__Text to read__.

The symposium "Ecological Recovery After the 1980 Eruptions of Mount St. Helens" will reveal how the surrounding landscape, including forests, soils, steams, lakes, fish, amphibians, birds, and mammals have fared in the ensuing two decades.
"The eruption highlights the importance of factors such as chance events, life history characteristics, and timing and confirms the surprising resilience of nature," says symposia organizer Virginia Dale (Oak Ridge National Laboratory).
Dale will kick off the session with her presentation "Is succession successful? Synthesis and management implications of ecological recovery at Mount St. Helens." She will provide an overview of survival, colonization, and community development among the six disturbance zones the eruption generated: pyroclastic flows, debris avalanche, mudflows, blown-down trees, scorched vegetation, and ash deposition.

__Material__.
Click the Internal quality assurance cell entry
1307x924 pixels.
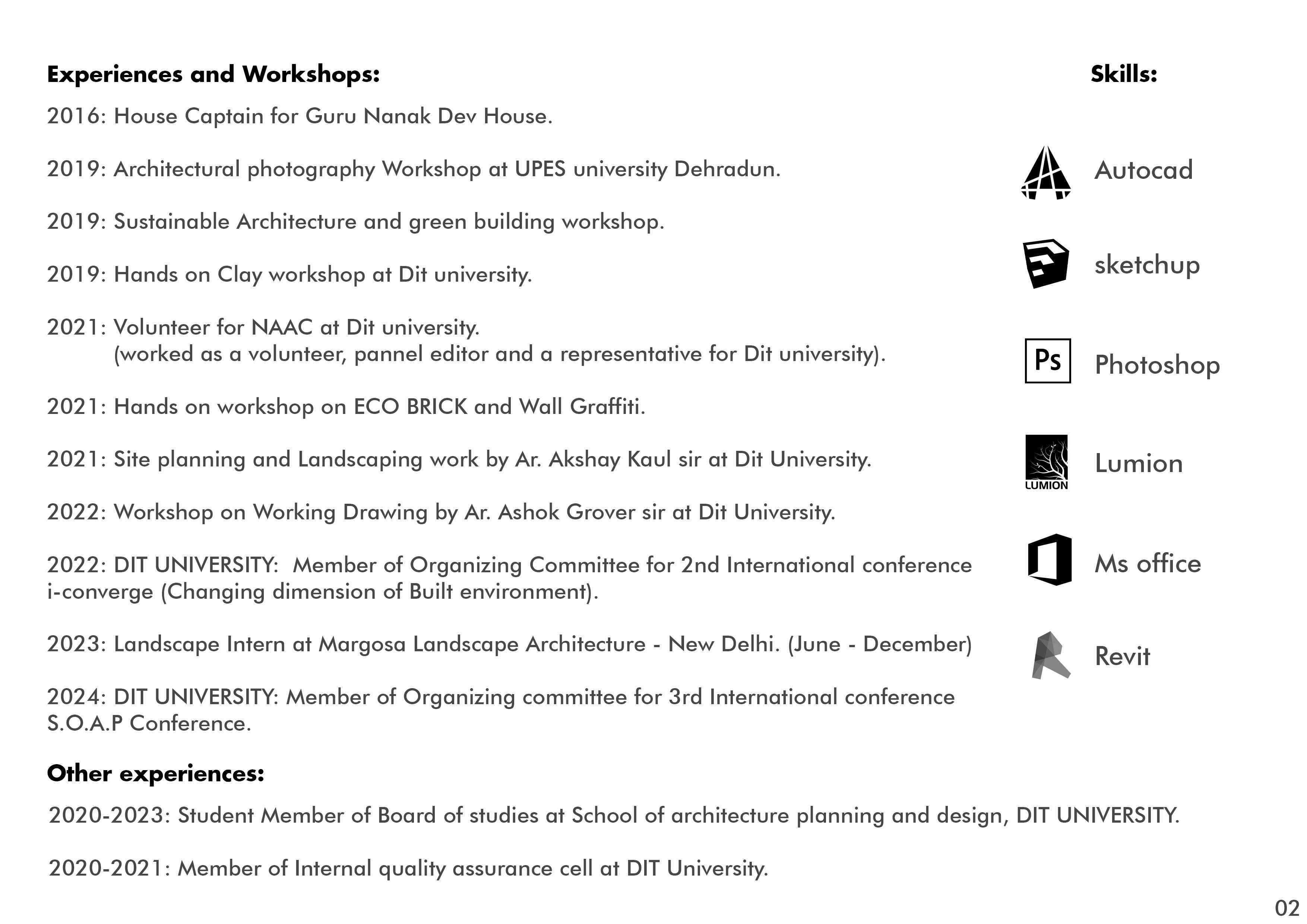tap(408, 869)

__Parts of the exercise__.
1. In the text on the Mount St. Helens symposium, which six disturbance zones did the eruption generate?
2. Pick up the text on the Mount St. Helens symposium after its final sentence and continue it.

__Answers for the tasks__.
1. Pyroclastic flows, debris avalanche, mudflows, blown-down trees, scorched vegetation, and ash deposition.

2.
Frederick Swanson (US Forest Service, Pacific Northwest Research Station) will focus on the most intense aspects of the eruption, such as landslides and 800 degree Celsius heat of pyroclastic flows and the ways in which they altered the landscape. His talk "Geological and ecological settings of Mount St. Helens before and after May 18, 1980" will describe the link between the reshaped geophysical landscape and the plants and animals living on it.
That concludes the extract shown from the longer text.